Auch heute noch ist es common sense, die Libretti von Händels Opern für konfusen Unfug zu halten. Dabei funktioniert Handlung der Barockoper nach ganz eigenen Gesetzen. Die Verspieltheit, die man auch aus der barocken Kunst und Architektur kennt, hat einen labyrintisch eskapistischen Zug. Man will sich darin verlieren. Der beständige Wechsel ist wie eine Achterbahnfahrt der Gefühle und je überraschender eine Wendung desto reizvoller. Was man aus heutiger Sicht als mangelnde Konsistenz und Stringenz kritisiert, ist, ins positive gewendet - nämlich als eine durch ihre Unbestimmbarkeit erotisierende Ambivalenz - eine der zentralen ästhetischen Essenzen der barocken Oper.

Der Schematismus von Rezitativ und Arie fügt sich vollkommen ist diese Ästhetik. Arien sind wie Gefühlsorte, in die man hineintritt, und die gerade durch ihre sehr enge und klare affektive Essenz überhaupt erst die chiaroscura-haften Kontrastwirkungen erzielen können, die den Reiz der beständigen Abwechslung ausmacht. Das Rezitativ ist wie der Weg zu einem neuen emotionalen Abenteuer. Und selbst die oft geschmähte Da-Capo Form der Arien repräsentiert in ihrer Zirkularität den Nukleus dieser ästhetischen Empfindung traumhaften in-sich-kreisens.

Die Barockoper will keine Handlung erzählen, sondern eine psychologische Morphologie von Charakteren darstellen. Wie in einem Teilchenbeschleuniger werden die Figuren aufeinander losgelassen, um aus ihrer kommunikativen Reaktion Funken zu schlagen, die die jeweilige Figur beleuchten. Die aristokratischen Gesellschaft, in der Narzissmus gewissermaßen eine "deformation culturelle" war, war geradezu besessen von der Selbstbespiegelung und Selbstanalyse.

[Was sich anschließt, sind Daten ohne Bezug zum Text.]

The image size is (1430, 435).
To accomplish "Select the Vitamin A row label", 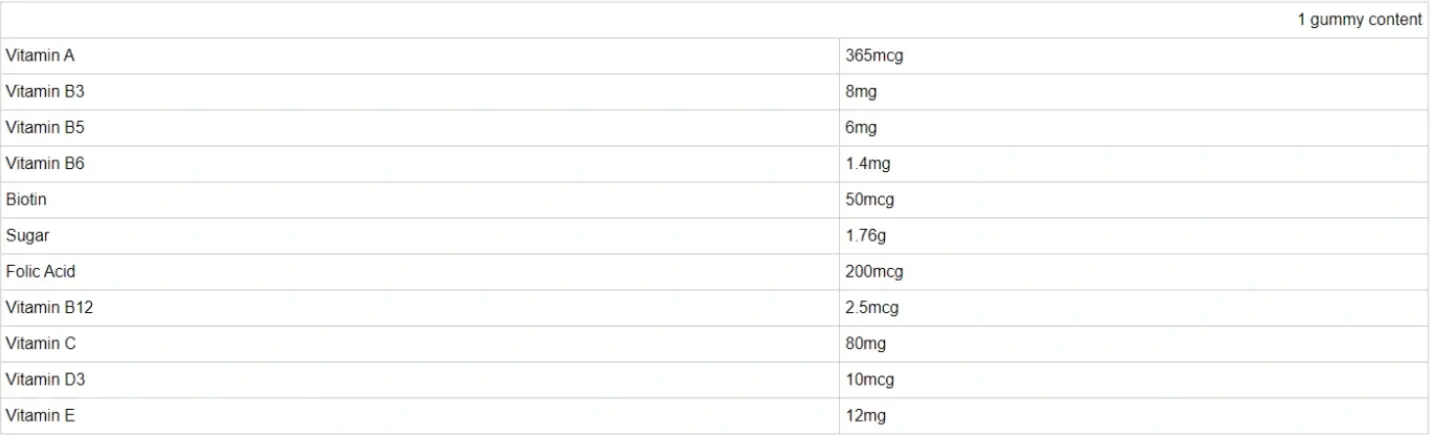I will (40, 56).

Tatsächlich sind wir heute als Zuschauer einer Barockoper eher zu unterkultiviert um die kommunikative Dynamik und ihre artistischen Mittel zu begreifen. Noch viel stärker als im bürgerlichen Theater herrscht im aristokratischen Theater eine familiäre Intimität. In ihrem Ursprung als höfische Unterhaltung, war das theatrale Divertissement zunächst eine spielerische und idealisierte Verlängerung des höfischen Lebens mit allen seinen Ritualen.

Wenn im höfischen Mikrokosmos gesprochen wird, hören immer alle mit. Das heißt es wird nie nur zum unmittelbaren Gegenüber gesprochen, sondern mittelbar auch zu allen anderen. Unter- und Nebentöne gewinnen eine enorme Bedeutung. Das führt zu jener überzüchteten ironischen Ambivalenz, bei der unter dem Äußeren formalisierter Floskeln, ganz andere Botschaften vermittelt werden.

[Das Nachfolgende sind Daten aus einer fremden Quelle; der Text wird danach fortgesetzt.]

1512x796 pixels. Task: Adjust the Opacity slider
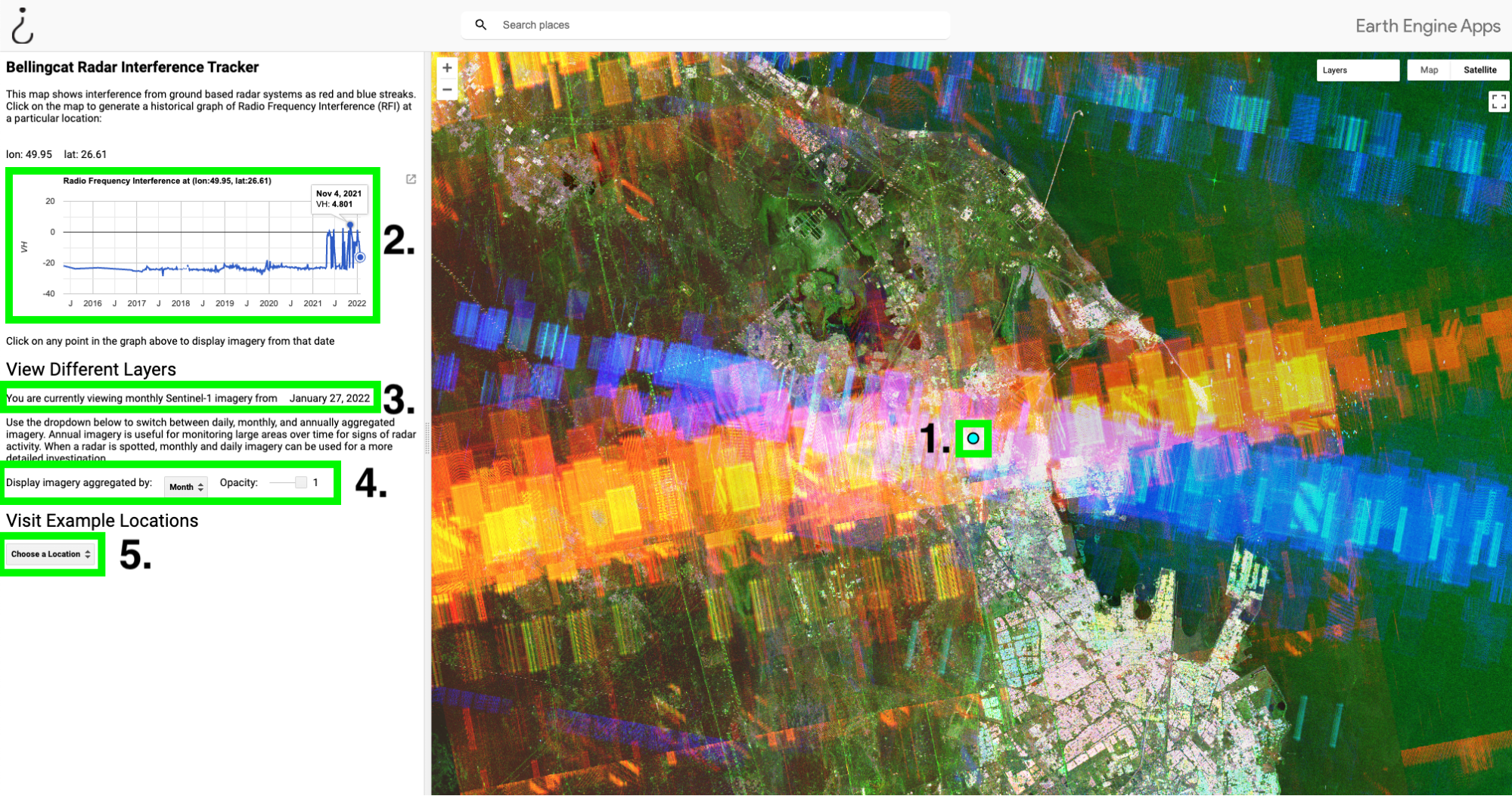click(x=300, y=483)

Die aristokratische Konversation hat ein wenig vom Schachspiel, nicht nur was die Standardisierung von Eröffnungsfiguren angeht, sondern auch in seiner strategischen Hintersinnigkeit, die immer auf möglichem Stellungsvorteil bedacht ist. Tatsächlich hatte die gesellschaftliche Kommunikation in dieser Kultur auch eine ganz andere Bedeutung, es konnte existenziell für eine ganze Dynastie ausschlaggebend sein, ob eine junge Dame einem potentiellen Heiratskandidaten Eindruck macht oder nicht.

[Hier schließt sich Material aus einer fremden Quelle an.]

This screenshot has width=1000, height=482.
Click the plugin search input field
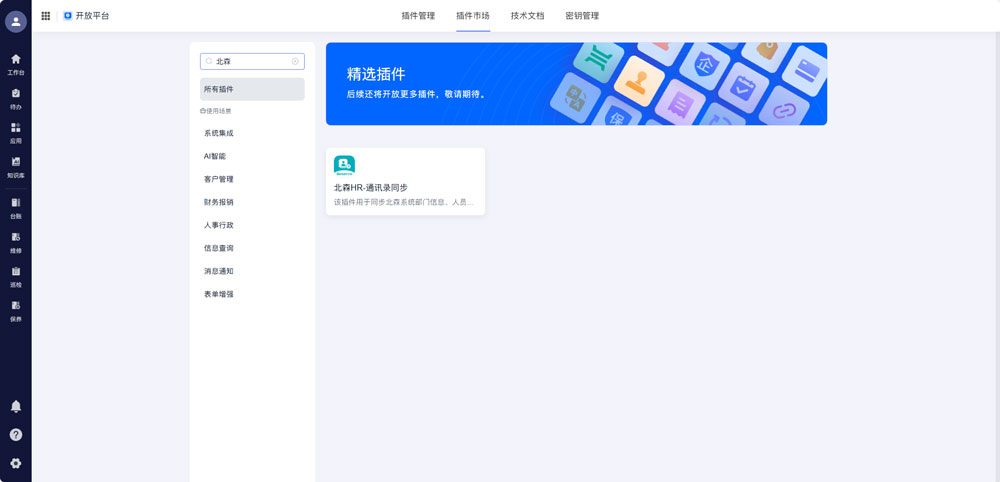click(250, 61)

Die Überzüchtung dieser Kultur äußert sich in einem morbiden Desillusionismus. Auch wenn rhetorisch beständig mit Idealen operiert wird, glaubt in Wahrheit niemand daran. Schon in Sheakespeares Love's Labour's Lost ist von Beginn an klar, dass der Vorsatz, sich ganz der Gelehrsamkeit hinzugeben, nur ein Konstrukt ist, dass dazu da ist, mit spielerischer Zerstörungslust demontiert zu werden.

Naivität war in dieser Welt unverzeihlich und unmöglich. Die Musik Händels ist oft schlicht und unaufwändig doch naiv ist sie nie. Uns ist heute unverständlich, warum der durchaus musikverständige Charles Burney, der auf seinen Reisen durch Deutschland auch der Musik Johann Sebastian Bachs begegnete, davon so wenig beeindruckt war. Doch für jemanden wie Burney, der in der von Händel geprägten Kultur aufgewachsen war, war Bachs Musik naive Kantorenmusik. Die handwerklichen Qualitäten von Bachs Musik zählten in der aristokratischen Kultur nicht viel. Auch für Friedrich den Großen war Bach eher eine hochgelehrte Kuriosität als ein Komponist, den er bewunderte.

Einer der entscheidenden Gründe warum die Barockoper mit der Aufklärung schlagartig in der Versenkung verschwand, ist der, dass man im Zeitalter des Idealismus mit diesem aristokratischen Zynismus wenig anfangen konnte. Als man Ende des 19. Jahrhundert zögerlich anfing Händels Opern wieder aufzuführen, nahm man den rhetorischen Idealismus für bare Münze und pflanze damit ein Missverständnis, das bis heute nachwirkt.

Was man heute in modernen Aufführungen erlebt, ist entweder eine Naivität, die entweder steif langweilig oder unfreiwillig komisch wirkt. Oder den heutigen Regisseuren kommt der vermeintliche steife Idealismus so überzogen vor, dass sie darauf nur mit Albernheit reagieren können.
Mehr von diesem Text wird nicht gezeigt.